寻找层次重击者(HHH)的任务由Cormode等人[VLDB 2003]引入,作为重击者问题的推广。虽然数据流中HHH的发现已被广泛研究,但底层数据私有时发布HHH的问题仍未探索。在本文中,我们研究了流式和非流式设置下的差分隐私HHH发布。在非流式设置中,我们展示了令人惊讶的结果:任何前缀的残差计数估计的相对误差与层次高度和流中重击者数量无关。同时,在流式设置中,尽管HHH的精确版本具有低全局敏感性(因为计数查询是1-敏感的),但由于流式处理导致的近似函数具有高全局敏感性,与可用空间成线性关系。尽管存在这一障碍,我们表明流式设置中频率估计的绝对误差与可用空间无关。

英文摘要

The task of finding _Hierarchical_ Heavy Hitters (HHH) was introduced by Cormode et al. [VLDB 2003] as a generalisation of the heavy hitter problem. While finding HHH in data streams has been studied extensively, the question of releasing HHH when the underlying data is private remains unexplored. In this paper, we study differentially private HHH release in both the streaming and non-streaming setting. In the non-streaming setting, we show the surprising result that the relative error in estimating the residual count for any prefix is independent of the height of the hierarchy and the number of heavy hitters in the stream.
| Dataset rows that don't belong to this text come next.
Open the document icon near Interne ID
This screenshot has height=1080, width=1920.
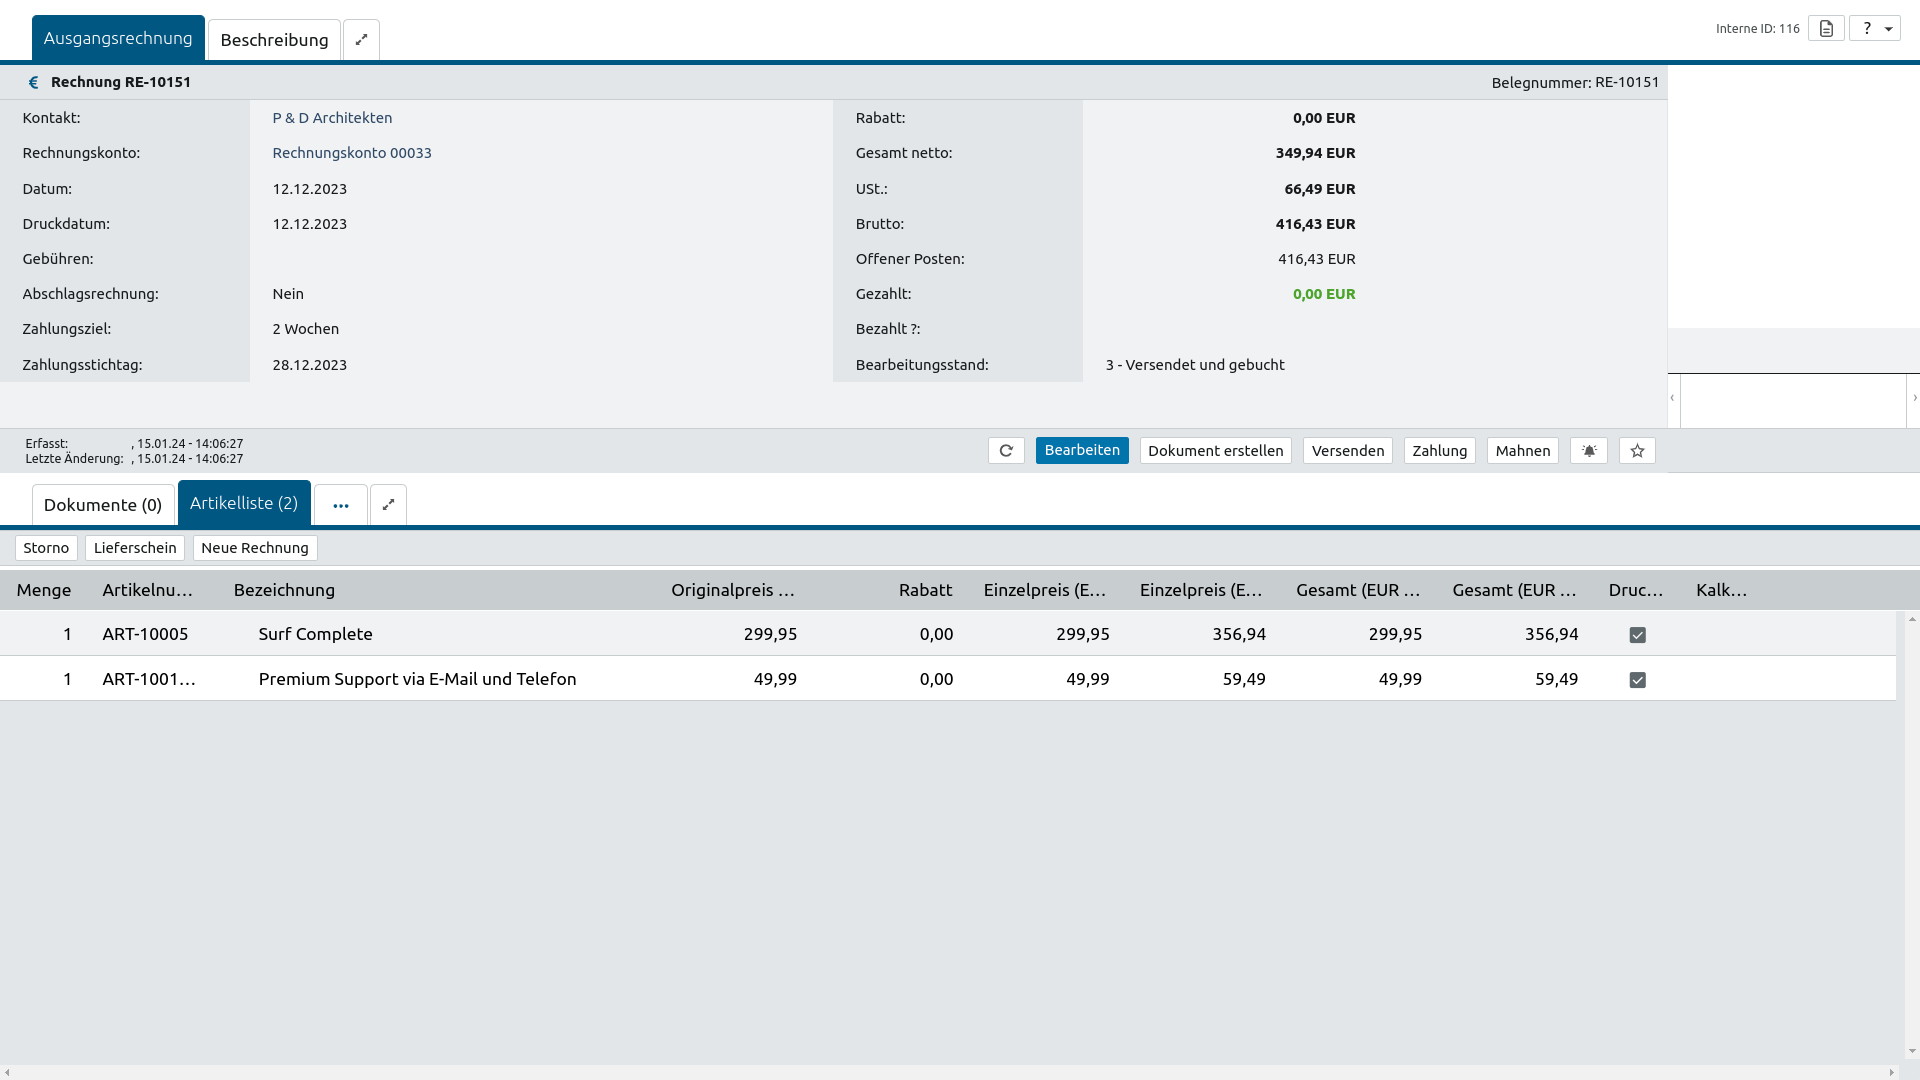click(x=1826, y=28)
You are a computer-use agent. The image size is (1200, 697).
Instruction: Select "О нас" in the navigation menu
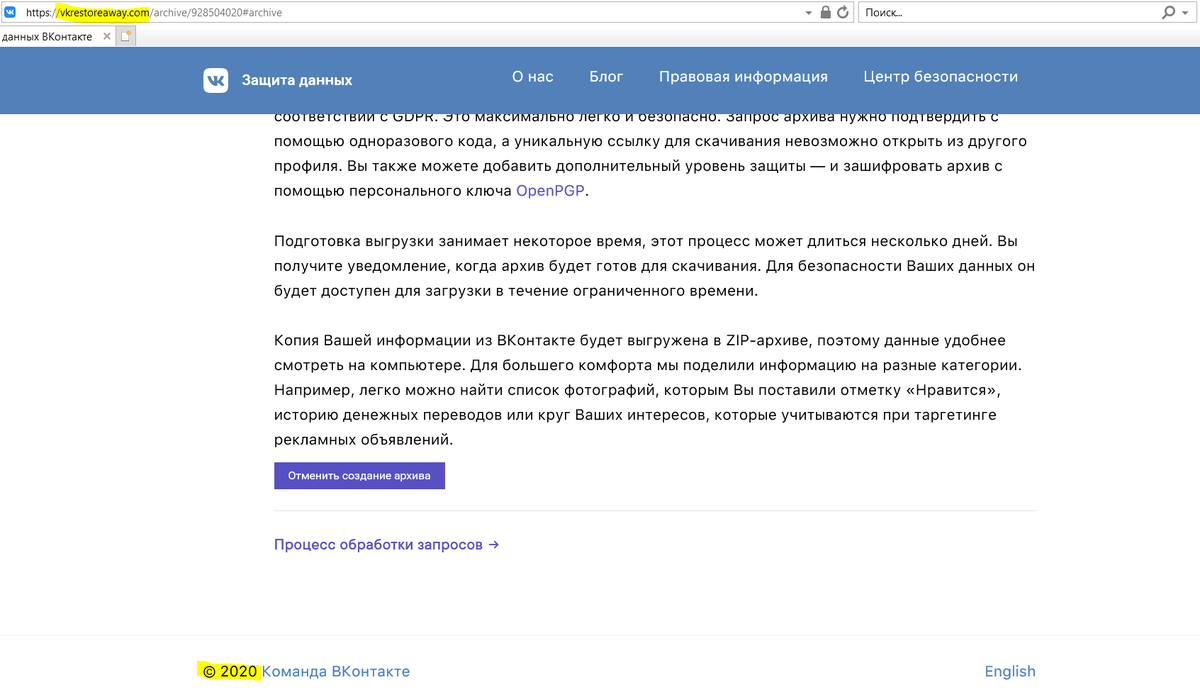532,76
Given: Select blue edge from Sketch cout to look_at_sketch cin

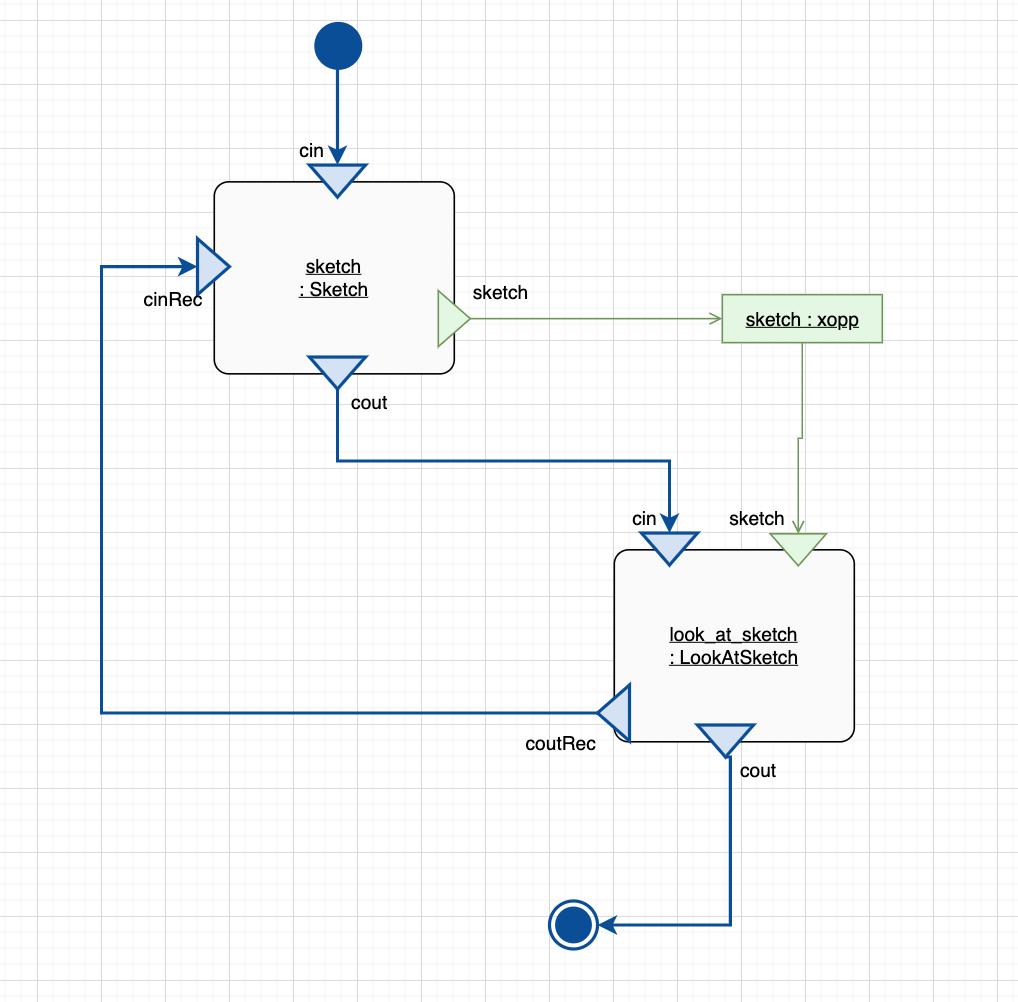Looking at the screenshot, I should (x=500, y=461).
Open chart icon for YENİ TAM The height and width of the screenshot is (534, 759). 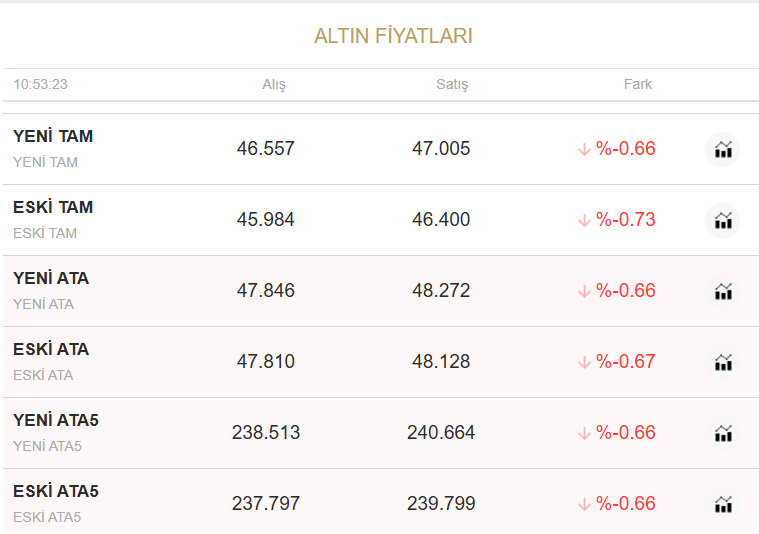pos(723,149)
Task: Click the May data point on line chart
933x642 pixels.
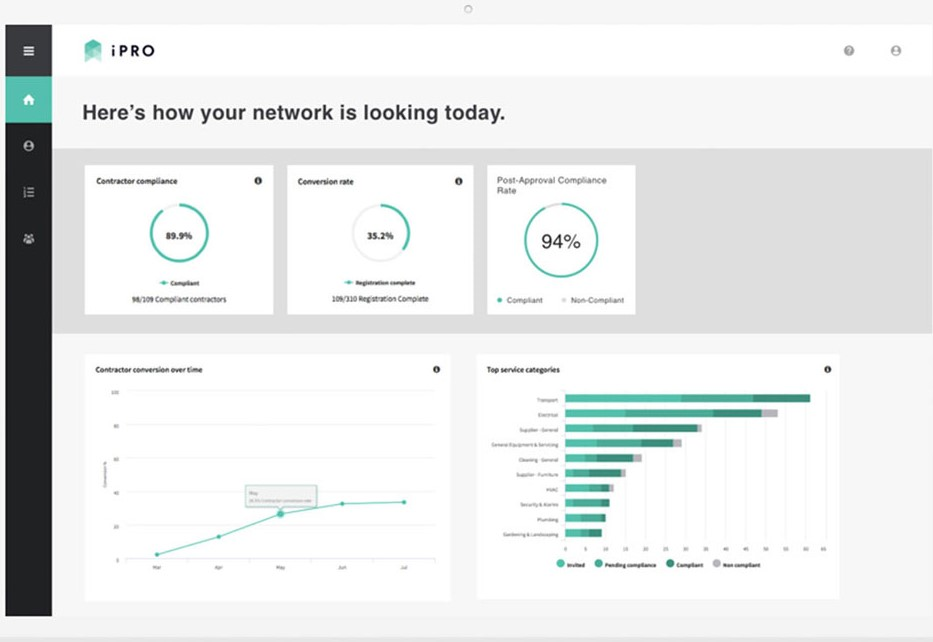Action: click(280, 514)
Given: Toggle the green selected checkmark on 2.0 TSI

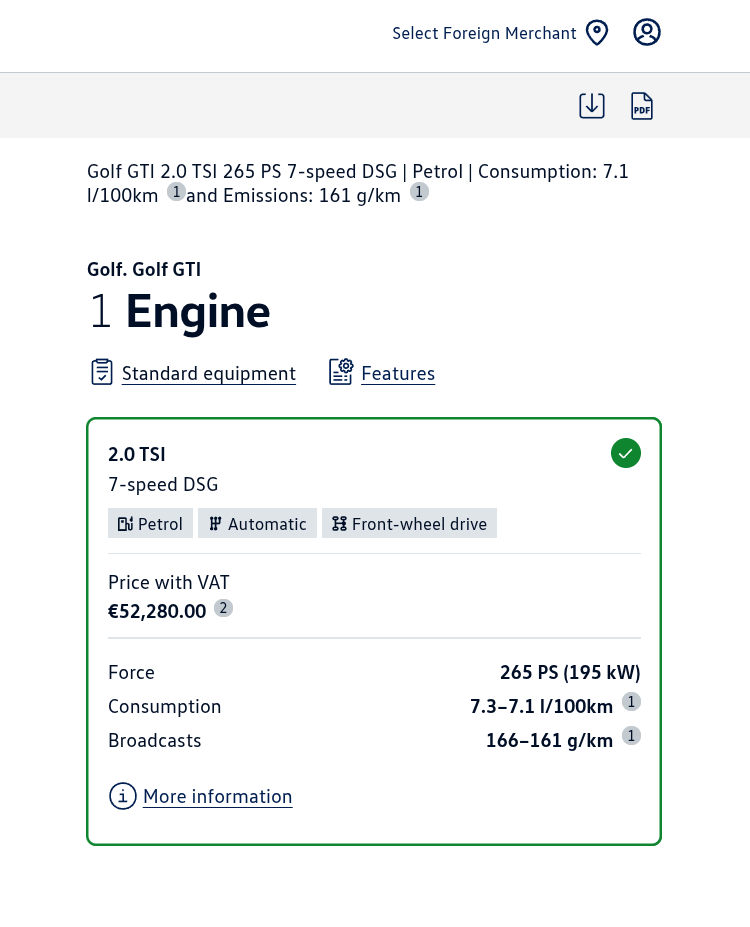Looking at the screenshot, I should (x=625, y=453).
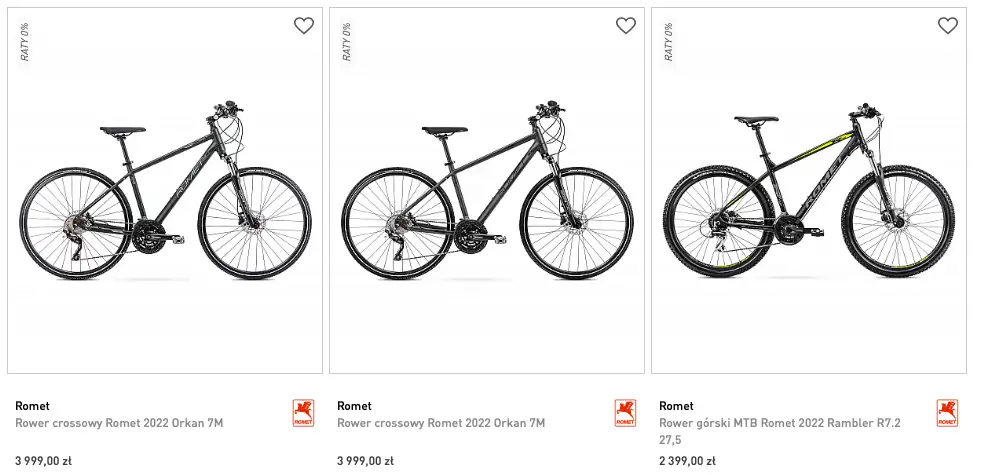
Task: Click the first Orkan 7M bike photo
Action: pyautogui.click(x=165, y=190)

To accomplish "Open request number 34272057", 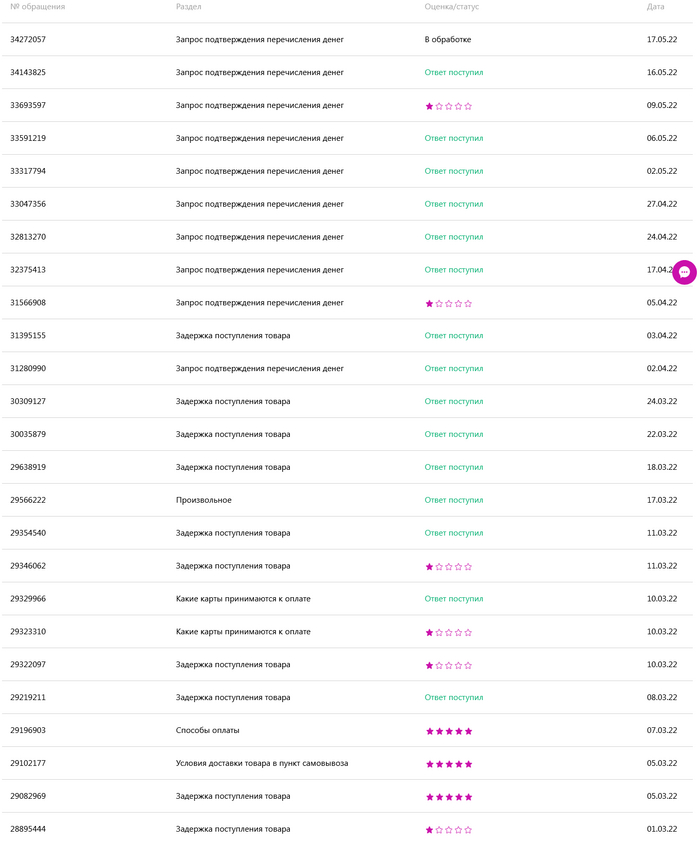I will [x=28, y=40].
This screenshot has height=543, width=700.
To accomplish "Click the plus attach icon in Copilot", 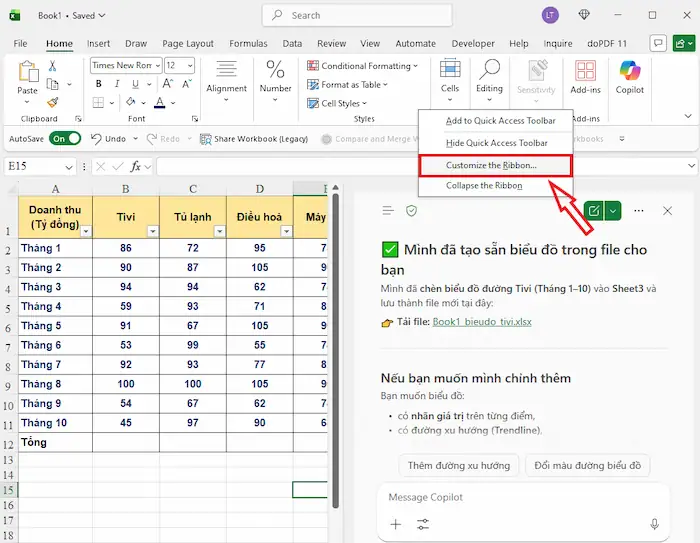I will point(396,524).
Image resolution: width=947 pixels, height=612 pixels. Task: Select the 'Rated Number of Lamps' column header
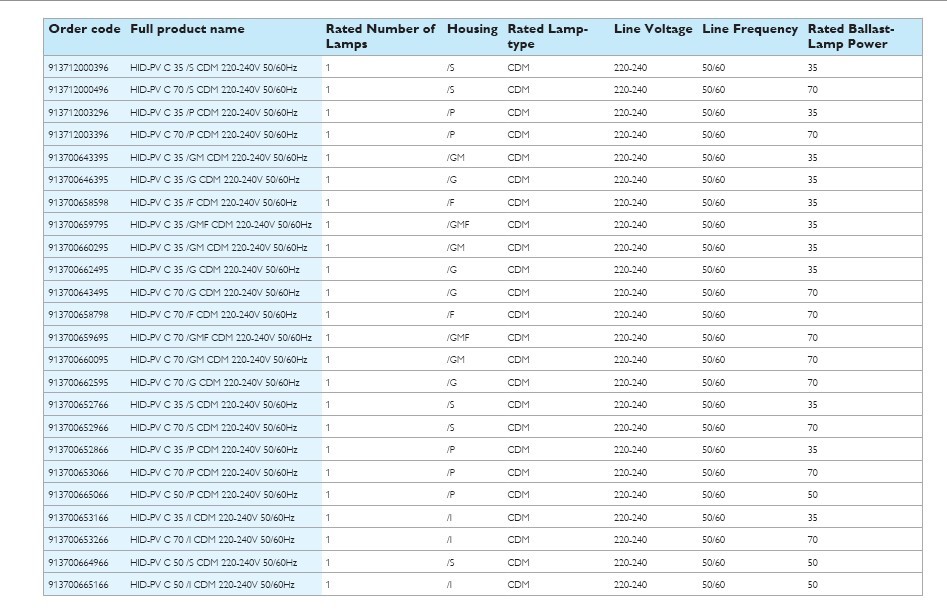point(380,36)
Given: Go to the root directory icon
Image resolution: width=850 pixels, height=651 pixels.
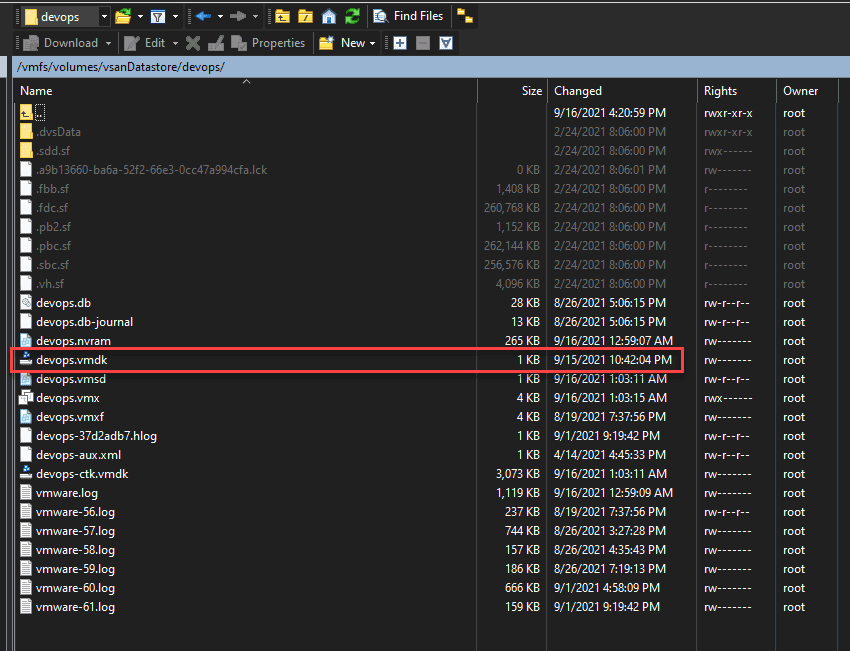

Meanwhile, in the streaming setting, although the exact version of HHH has low global sensitivity (as counting queries are 1-sensitive), the approximation functions due to streaming have high global sensitivity, linear in the available space. Despite this obstacle, we show that the absolute error for estimating frequencies in the steaming setting is independent of the available space.